Özetle, kapitalist kriz Türkiye toplumunu büyük bir uçurumun kenarına sürüklerken; ekonomik çöküntü, işsizlik ve artan sosyal-kültürel bunalım günden güne derinleşiyor.
İntihar değil cinayet!
Çelişkileri daha da derinleşen ve her geçen gün çürüyen kapitalist sömürü düzeni, kendisi ile birlikte toplumu da çürütüyor. Zira sermaye düzeni en koyu burjuva gericiliğinin önünü açarak, faşist baskı ve zorbalığı tırmandırarak, bireyciliği sistemli bir şekilde pompalayarak toplumu edilgenliğe iterek çürütüyor.
Açlık, yoksulluk ve işsizlikle boğuşan geniş kesimler ise, bu gerici kuşatma karşısında örgütsüz ve dağınık olmanın bedelini içten içe çürüyerek ödüyor. Çünkü örgütsüzlük ve edilgenlik gerici-çürütücü burjuva politikalarının topluma çok daha hızlı nüfuz edebilmesinin koşullarını yaratıyor. Yalnızlık, geleceksizlik ve çözümsüzlük ruh halinin toplum yaşamına egemen kılınmasının zemini düzleniyor.
Bu bağlamda son günlerde yaşanan ve giderek yaygınlaşan intihar olayları toplumsal yaşamdaki çürümenin boyutlarını bir kez daha gözler önüne serdi. Mevcut tablo ve toplumun derinliklerinde biriken sosyal sorunlar sermaye düzenini ürkütmüş olmalı ki, burjuva medya yaşanan intihar olaylarını maniple etmek için hummalı bir kampanya başlattı. “Siyanür satışı yasaklansın” vb. argümanlarla olayları “adli vaka” gibi yansıtarak intiharların gerisindeki toplumsal gerçekliği örtebilmek için çırpınıyorlar.
Fakat çabaları beyhudedir.
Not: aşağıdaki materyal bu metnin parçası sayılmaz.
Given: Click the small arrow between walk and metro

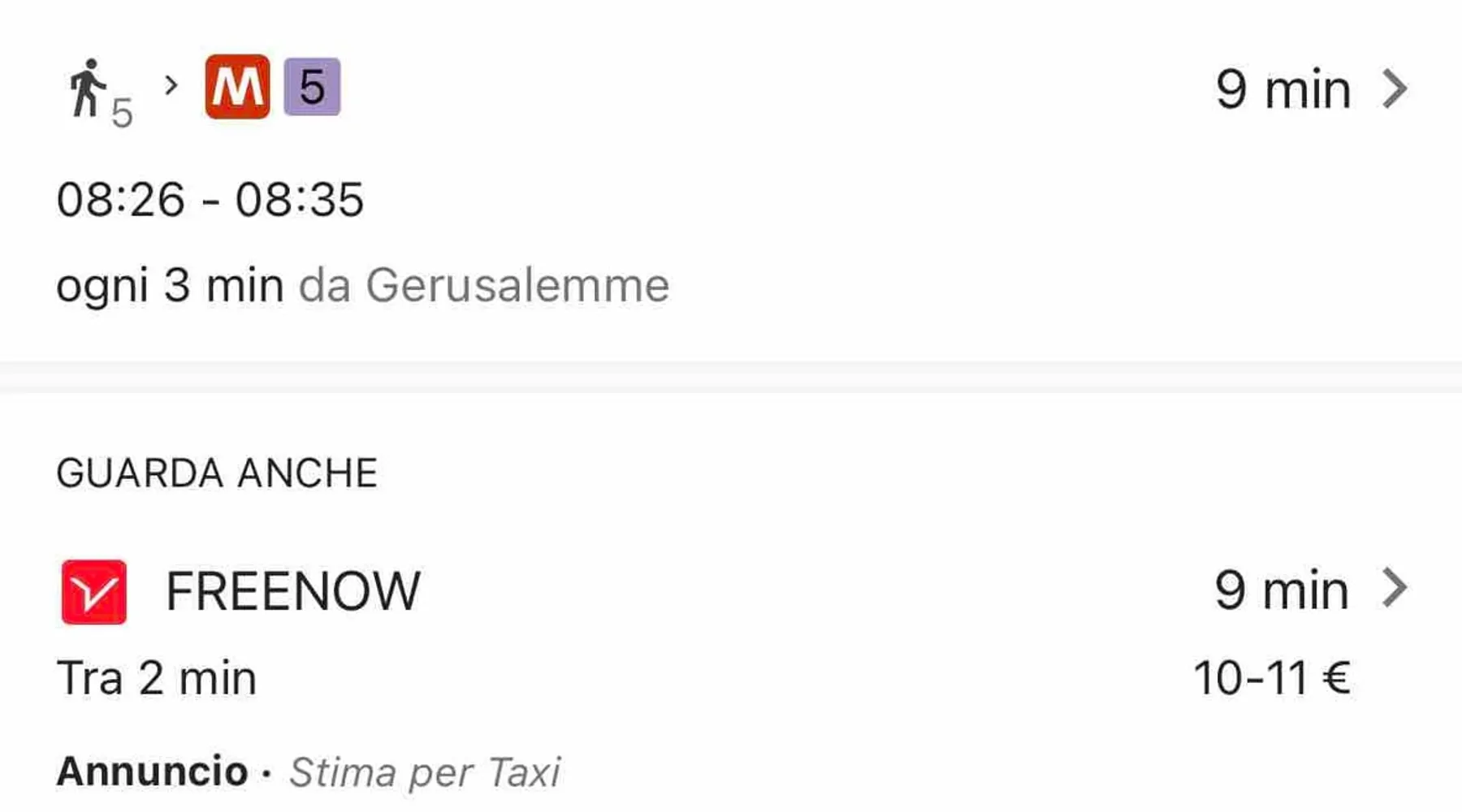Looking at the screenshot, I should click(171, 84).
Zira toplumu çürüten ve insanları intihara sürükleyen toplumsal sorunlar yerli yerinde duruyor. Sorunun siyanür olmadığı ve intiharda kullanılan araçların yasaklanmasının hiçbir şeyi değiştirmeyeceği açıktır. Daha dün işsiz kaldığı, evine ekmek götüremediği ya da çocuğunun eğitim masraflarını karşılayamadığı için birçok insan hayatına son verdi...
Son günlerde artan intihar olayları, kapitalist sömürü düzeninin sebep olduğu cinayetlerdir. Çünkü insanlar, kendilerini kuşatan çok yönlü sorunlar karşısında örgütsüz, dağınık ve edilgen kaldıkları için bizzat kapitalizm tarafından intihara sürüklenmektedir.
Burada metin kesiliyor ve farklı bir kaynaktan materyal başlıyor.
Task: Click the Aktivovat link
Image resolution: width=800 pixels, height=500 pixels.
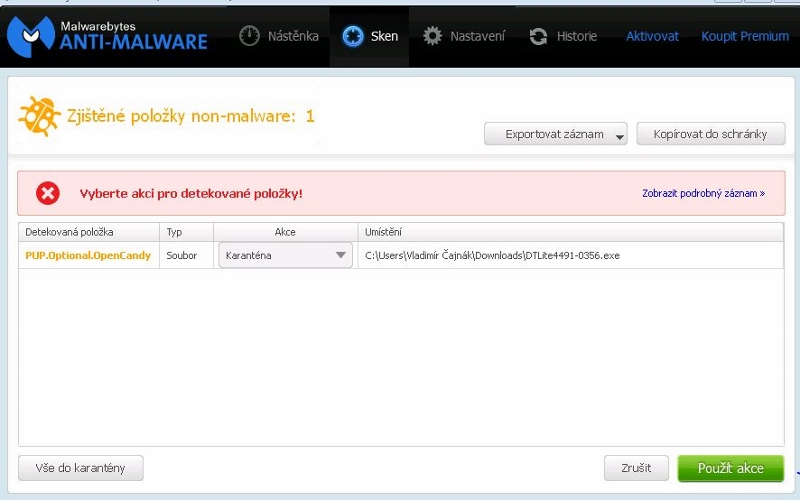Action: tap(652, 36)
Çözüm sosyal mücadeleyi büyütmektir
Kapitalist sömürü sistemi insanlığı ve doğayı yıkıma sürüklerken, dünya ölçeğinde işçi sınıfıyla emekçiler safında büyük bir hoşnutsuzluk mayalanıyor. Son yıllarda birçok ülkede rant uğruna doğa ve çevrenin talan edilmesine, servet ve sefalet arasındaki uçurumun derinleştirilmesine, sosyal-iktisadi yıkım saldırılarına karşı gelişen kitle hareketleri bu gerçeğin dolaysız kanıtlarıdır.
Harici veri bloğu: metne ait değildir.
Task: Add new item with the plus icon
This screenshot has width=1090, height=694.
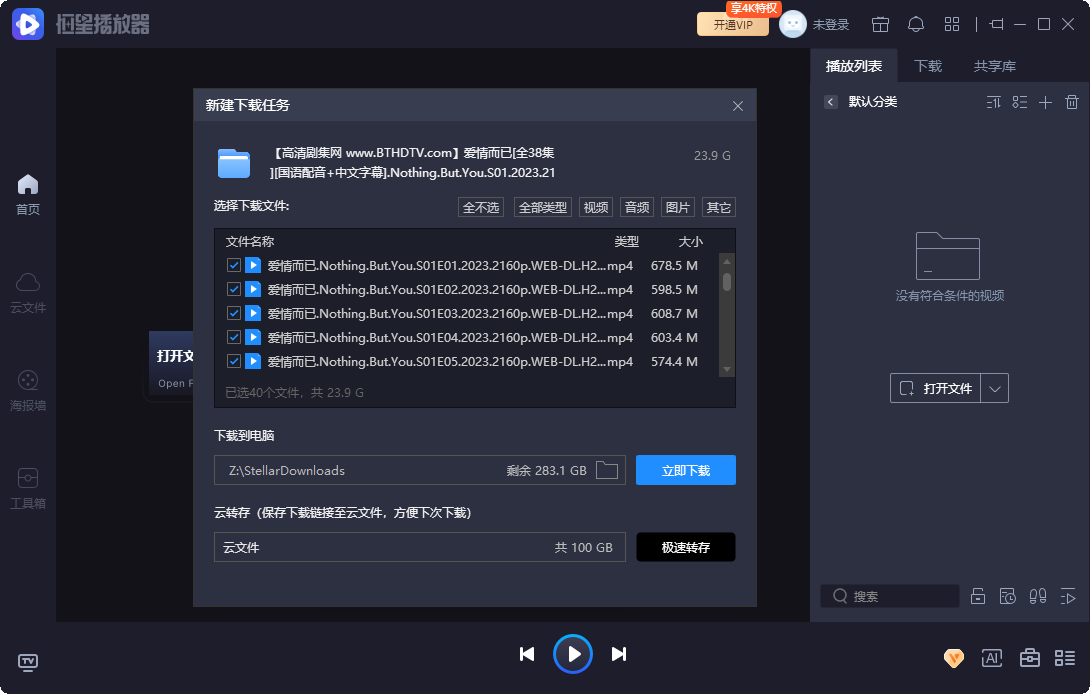Action: [x=1045, y=101]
Bugün Latin Amerika’dan Ortadoğu’ya, Asya’dan Avrupa’ya dünyanın dört bir yanında biriken toplumsal öfke döne döne dışa vuruyor. Bu gelişmeler, günümüz Türkiye’sinde çok yönlü kuşatma altında tutulan işçi sınıfıyla emekçilere de izlemeleri gereken yolu gösteriyor. Bu yol sermayenin iktisadi, siyasal, sosyal, kültürel saldırılarına karşı direnmek, başta yaşam hakkı olmak üzere demokratik-sosyal hakları kazanıp koruyabilmek için sınıfa karşı sınıf eksenli mücadeleyi büyütmektir.
Aksi takdirde daha birçok işçi ve emekçi iş cinayetlerinin, rant odaklı kentleşme nedeniyle sel ve depremlerin ya da içine düştüğü çıkışsızlık ruh haline yenik düşerek intiharların kurbanı olmaya devam edecektir.